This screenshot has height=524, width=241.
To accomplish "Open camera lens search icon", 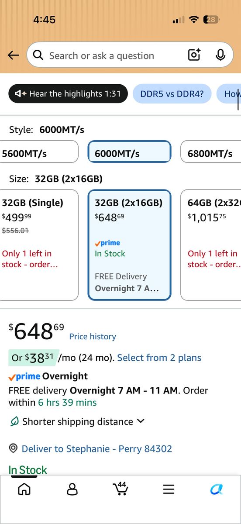I will [194, 55].
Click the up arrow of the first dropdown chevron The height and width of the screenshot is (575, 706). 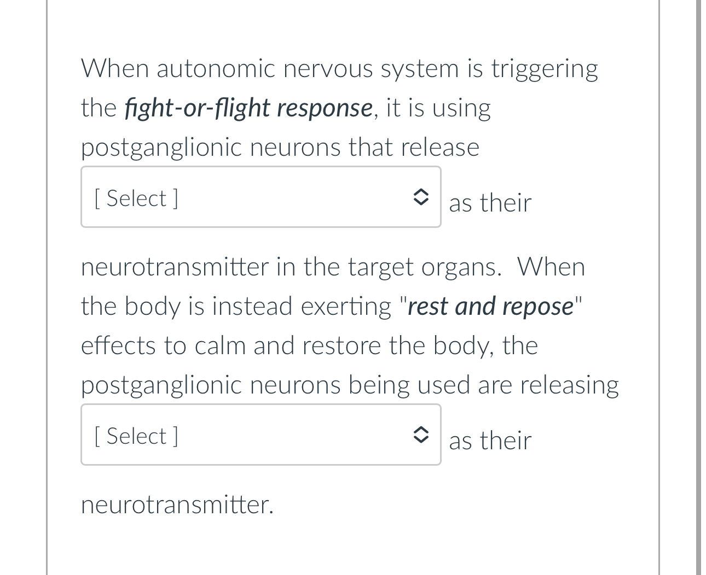click(x=421, y=192)
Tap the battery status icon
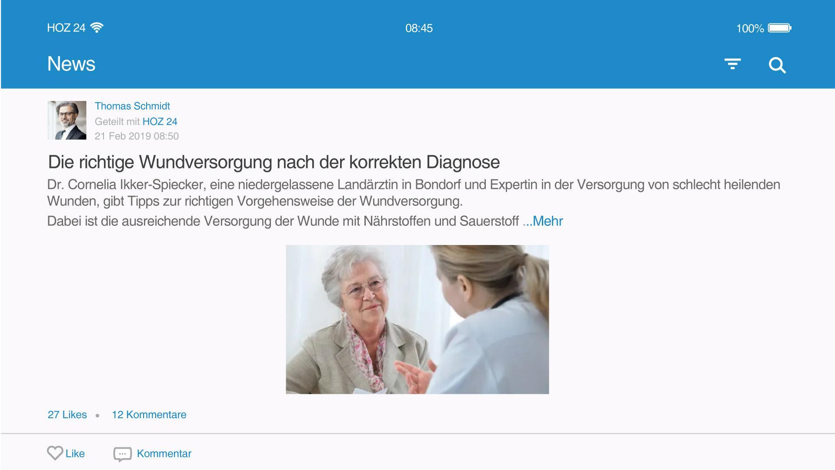This screenshot has width=835, height=470. (779, 28)
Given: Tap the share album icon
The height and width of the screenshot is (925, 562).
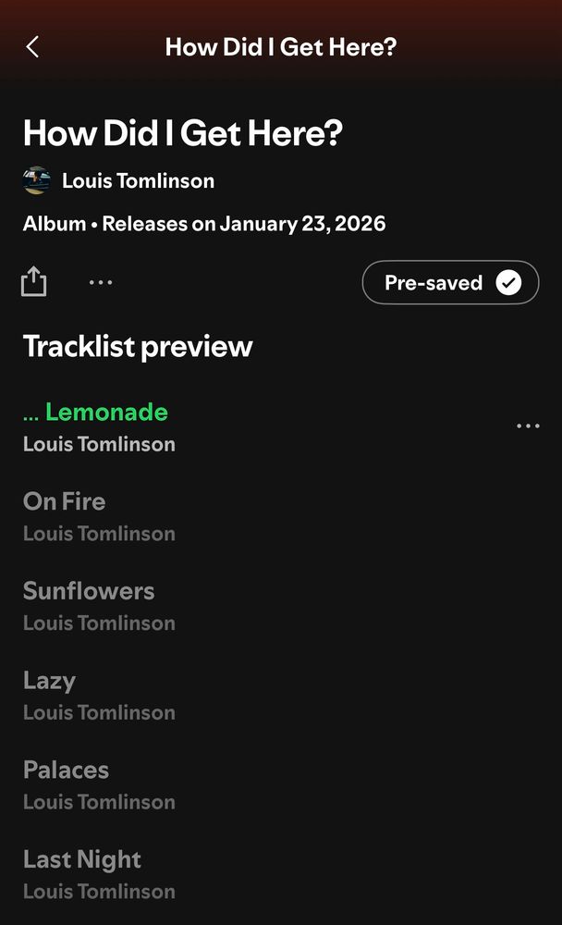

* * * * * * *

# Assigned task:
Your reply should hold only the lines running from the one with "Tap the battery status icon" to the end of the data above, set down exactly, pictures omitted.

# Result of the task:
Tap the battery status icon
This screenshot has width=835, height=470. (779, 28)
Given: Tap the share album icon
The height and width of the screenshot is (925, 562).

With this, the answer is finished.